Bug 150532 - r190735 Caused us to maybe trample the base's tag-GPR on 32-bit inline cache when the cache allocates a scratch register and then jumps to the slow path

Summary: r190735 Caused us to maybe trample the base's tag-GPR on 32-bit inline cache ...

Status:	RESOLVED FIXED

Alias:	None

Product:	WebKit
Classification:	Unclassified
Component:	JavaScriptCore (show other bugs)
Version:	WebKit Nightly Build
Hardware:	Unspecified Unspecified

Importance:	P2 Normal
Assignee:	Saam Barati

URL:
Keywords:

Depends on:
Blocks:

Reported:	2015-10-24 12:21 PDT by Saam Barati
Modified:	2015-10-26 12:49 PDT (History)
CC List:	3 users (show)

See Also:

Attachments
patch (4.94 KB, patch) 2015-10-25 15:47 PDT, Saam Barati	ggaren: review+	Details \| Formatted Diff \| Diff
patch for landing (6.43 KB, patch) 2015-10-26 12:46 PDT, Saam Barati	no flags	Details \| Formatted Diff \| Diff
Show Obsolete (1) View All Add an attachment (proposed patch, testcase, etc.)

Note You need to log in before you can comment on or make changes to this bug.

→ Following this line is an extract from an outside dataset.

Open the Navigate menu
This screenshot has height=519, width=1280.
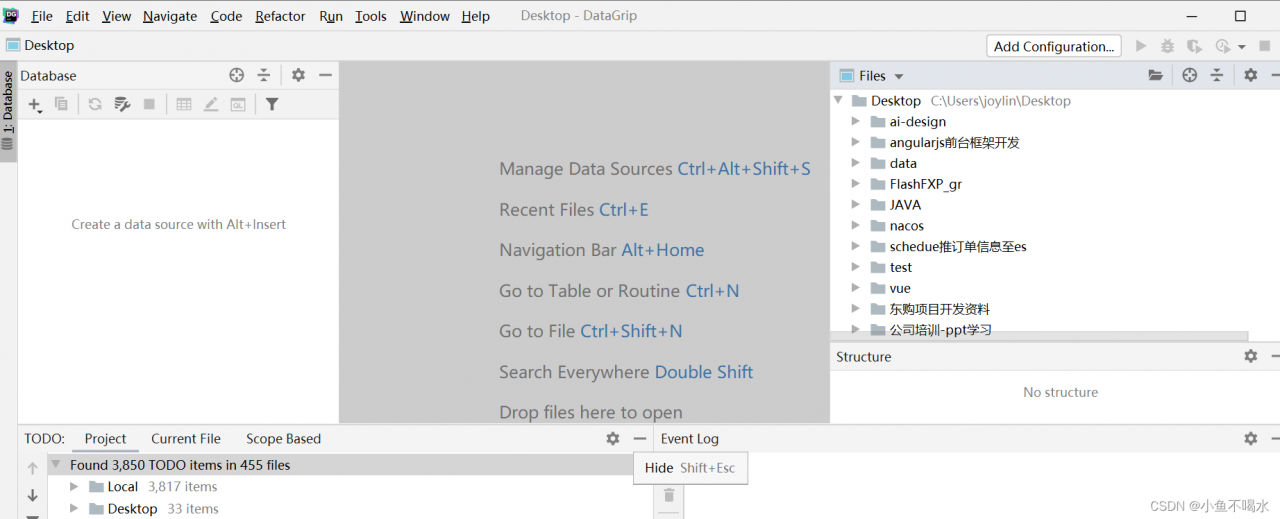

Description Saam Barati 2015-10-24 12:21:27 PDT

This register used to show up in the used register set because of
how the DFG kept track of used register. I changed this in my
work on online caching because we don't want to spill these registers
when we have a GetByIdFlush/PutByIdFlush and we use the used register set
as the metric of how to spill. That said, these registers should be locked
and not used as scratch registers by the scratch register allocator. The
reason is that our inline cache may fail and jump to the slow path. The slow
path then uses the base's tag register. If the inline cache used the base's tag
register as a scratch and it fails and jumps to the slow path, we have a problem.
The most obvious solution is to just make StructureStubInfo aware of the base's tag
register so that it can lock it when allocating a scratch.

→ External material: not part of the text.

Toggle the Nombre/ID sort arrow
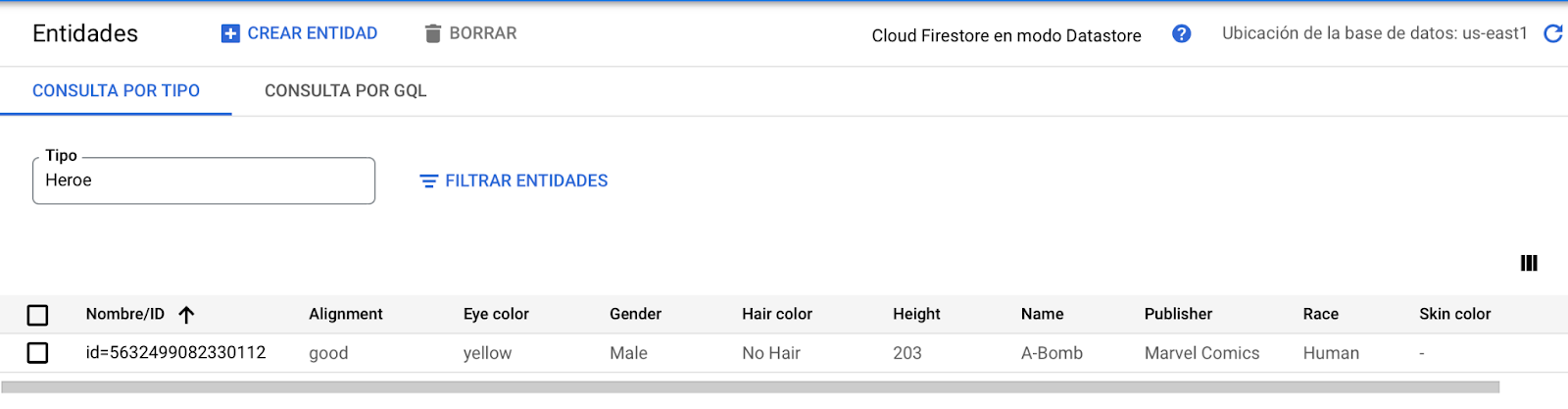 tap(186, 315)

Note that this doesn't mean that we can trample this register when making a call.
We can totally trample this as long as the inline cache succeeds. The problem is 
only when we trample it and then jump to the slow path

Comment 1 Saam Barati 2015-10-25 15:47:02 PDT

Created attachment 264026 [details]
patch

Comment 2 Geoffrey Garen 2015-10-25 18:06:50 PDT

Comment on attachment 264026 [details]
patch

r=me

Comment 3 Geoffrey Garen 2015-10-25 18:15:10 PDT

...Can has regression test?

Comment 4 Saam Barati 2015-10-25 22:16:12 PDT

(In reply to comment #3)
> ...Can has regression test?
Yeah. 
I was thinking I should create one.
I'll write one tomorrow before landing.

Comment 5 Saam Barati 2015-10-26 12:46:18 PDT

Created attachment 264064 [details]
patch for landing

Comment 6 Saam Barati 2015-10-26 12:49:37 PDT

landed in:
http://trac.webkit.org/changeset/191594